→ BRIEF
Could you lay out the records from the start through the line containing "(x=75, y=77)", inclusive, as a two-column CSV with the headers text and answer, one row per record? Put each wording and its answer in a single quoted field apiece, turn line breaks into spaces, and leave the pictures out.
******
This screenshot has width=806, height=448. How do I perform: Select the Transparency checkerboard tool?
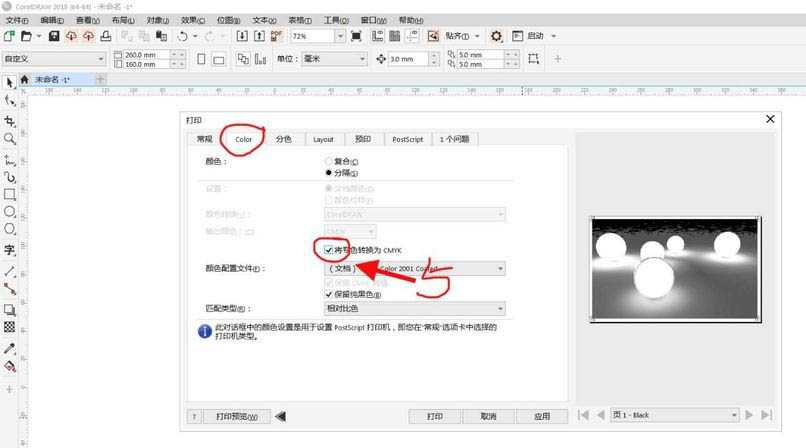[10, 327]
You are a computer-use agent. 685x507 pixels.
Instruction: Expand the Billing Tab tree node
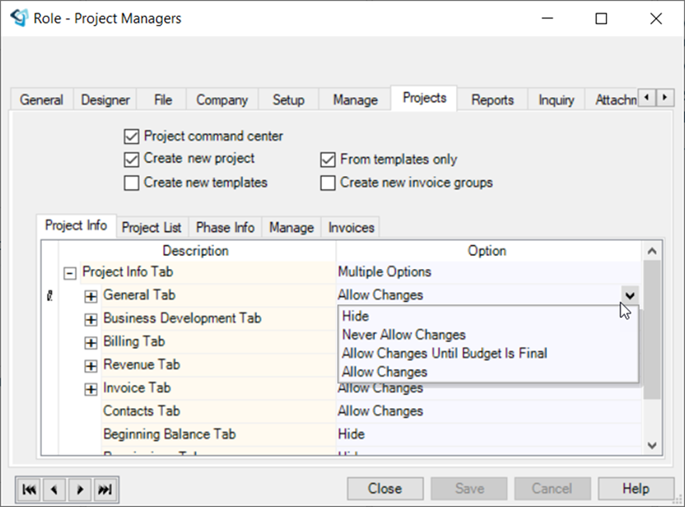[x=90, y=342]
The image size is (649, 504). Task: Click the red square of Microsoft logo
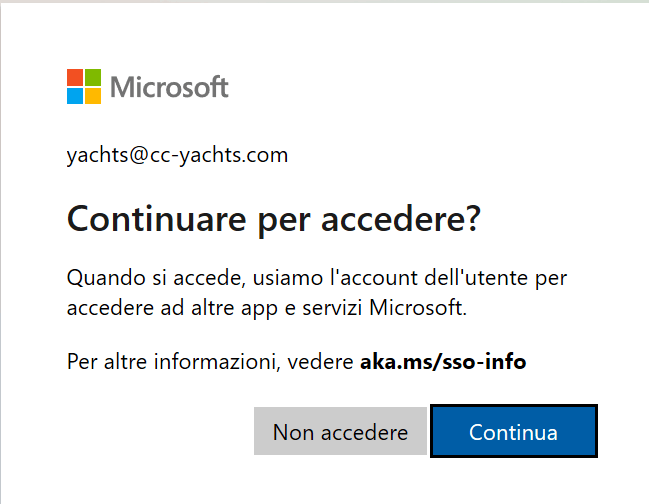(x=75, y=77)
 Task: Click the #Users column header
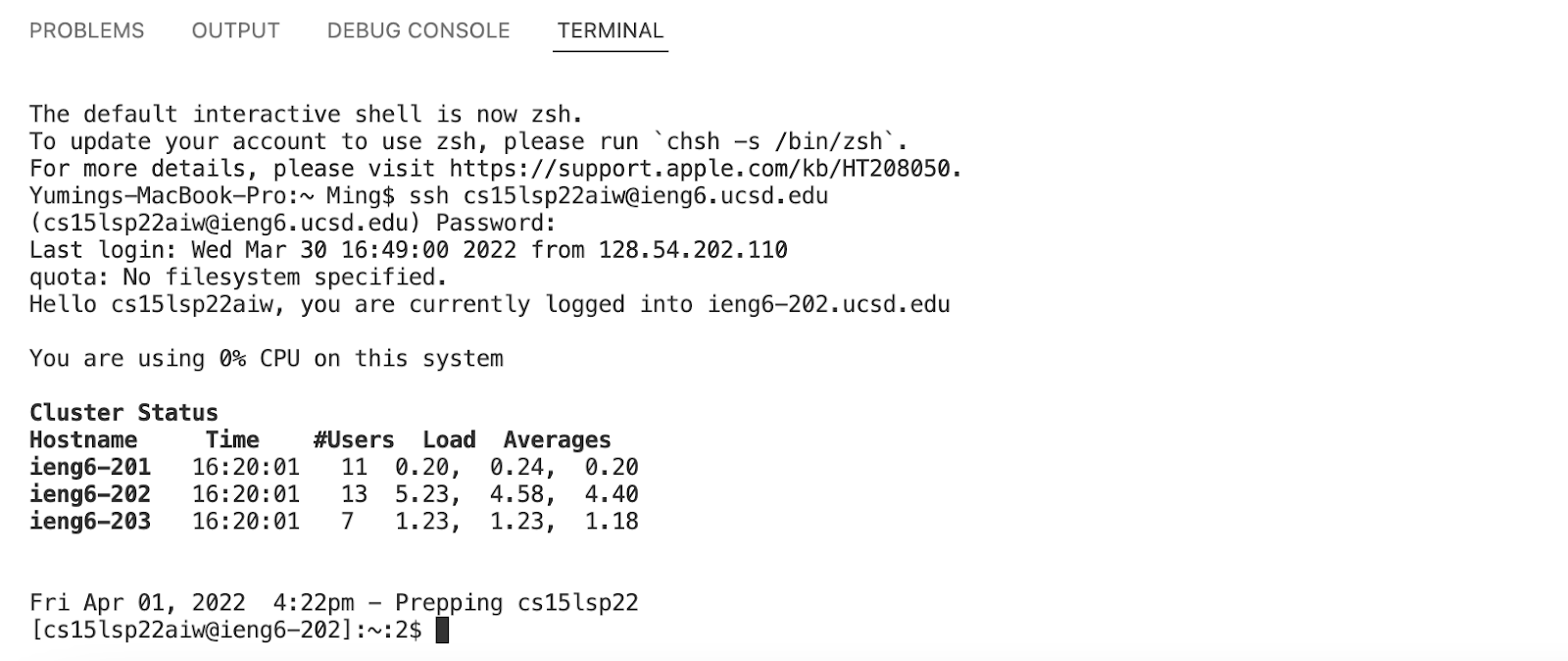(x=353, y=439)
******
→ OUTPUT FOR THIS TASK
text,answer
"This screenshot has width=806, height=448. How do I perform: Select the Transparency checkerboard tool?","[10, 327]"
"You are a computer-use agent. 685x507 pixels. Instruction: Expand the Billing Tab tree node","[x=90, y=342]"
"The image size is (649, 504). Task: Click the red square of Microsoft logo","(x=75, y=77)"